Housing Affordability

Affordability has long been an issue in the highly active WSSD housing market. Housing prices have risen substantially as Covid has gone on and people have moved out to the suburbs (and further) to find more space for their families. Even before the pandemic, when 310 Wallingford was being rezoned and developed, one of the main issues was affordability of the units – although in the final accounting, many families wouldn’t call even the resulting higher density units “affordable”.

Housing prices are climbing in 19086, a 38% rise in the last year. Data from Redfin.

Prices rising upwards are causing concern in Swarthmore. The proposed 110 Park development is coming to the borough planning commission this month with pricey storefronts and upscale apartments replacing the existing cheaper apartments and stores in their current historic buildings as well as one of the few green spaces in the downtown. Some residents have started a petition calling for more affordable housing, and I’m told the borough council will be considering a task force to study affordability and land use in the borough at its November 1st meeting. If approved, that task force faces a difficult challenge. I’ve never found housing in Swarthmore to be affordable – when we moved into the area we couldn’t afford the taxes on houses, let alone the mortgage.

Although Garden City remains the most “affordable” area of the school district, prices are rising here as in neighboring municipalities. There’s a 40×100 lot down the hill on Maple that someone wants $150k for. Before Covid you could have bought a house on a lot that size for that price. Houses in the Manor are now approaching $200k. Buying a house at that price would roughly correspond to a mortgage payment of the entire salary of someone making minimum wage, so I’m not sure how “affordable” it is (or how livable PA’s minimum wage is).

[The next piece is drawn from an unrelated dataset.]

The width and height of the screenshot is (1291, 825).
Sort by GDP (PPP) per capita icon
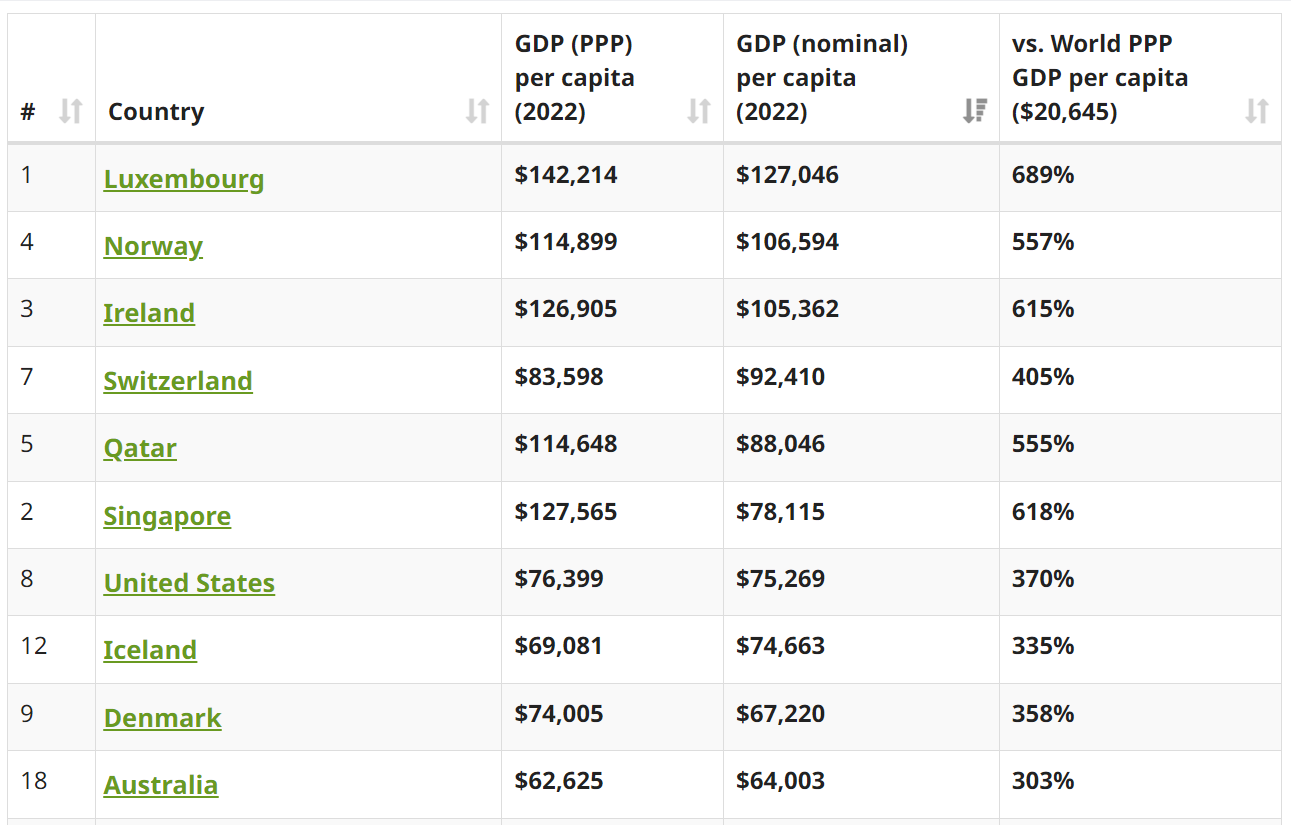coord(699,111)
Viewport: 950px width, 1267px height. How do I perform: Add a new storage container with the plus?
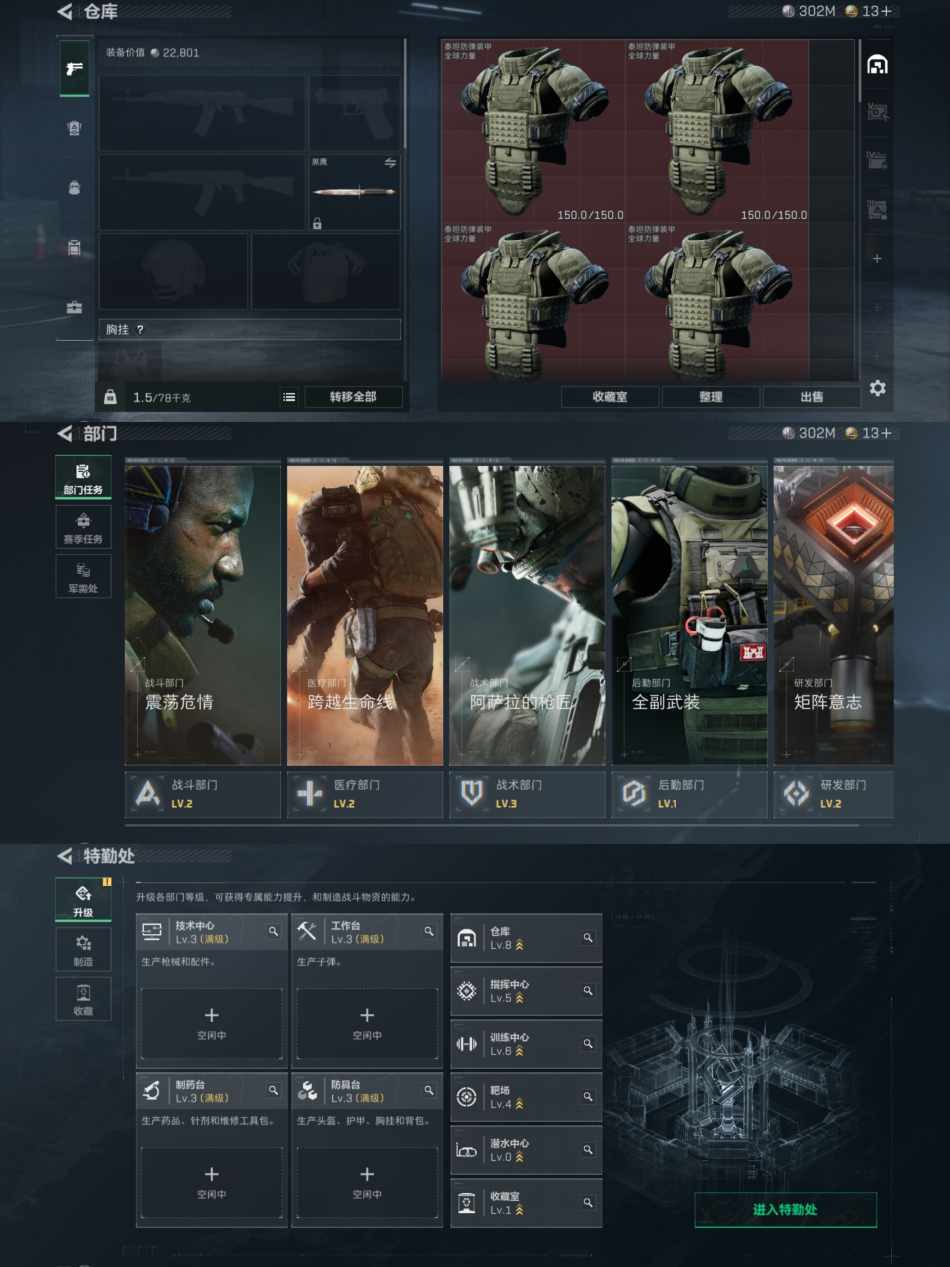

Nether Providence Township is starting to look at a new comprehensive plan, and a part of that plan needs to address the increasingly expensive housing in Nether Providence while raising the tax base. Likely this means denser housing in parts of the township and expanding commercial property zoning to ease the tax burden on homeowners. But as residential property is more highly valued here than commercial property, I’m not sure how that’ll work. Developers will clearly want to build more houses, not commercial property, as the return will be better. And then there’s the issue of where to locate commercial property as much of the township’s commercial property has already been converted. Likely if there’s to be any commercial development, the township would have to take a more active approach to encourage it.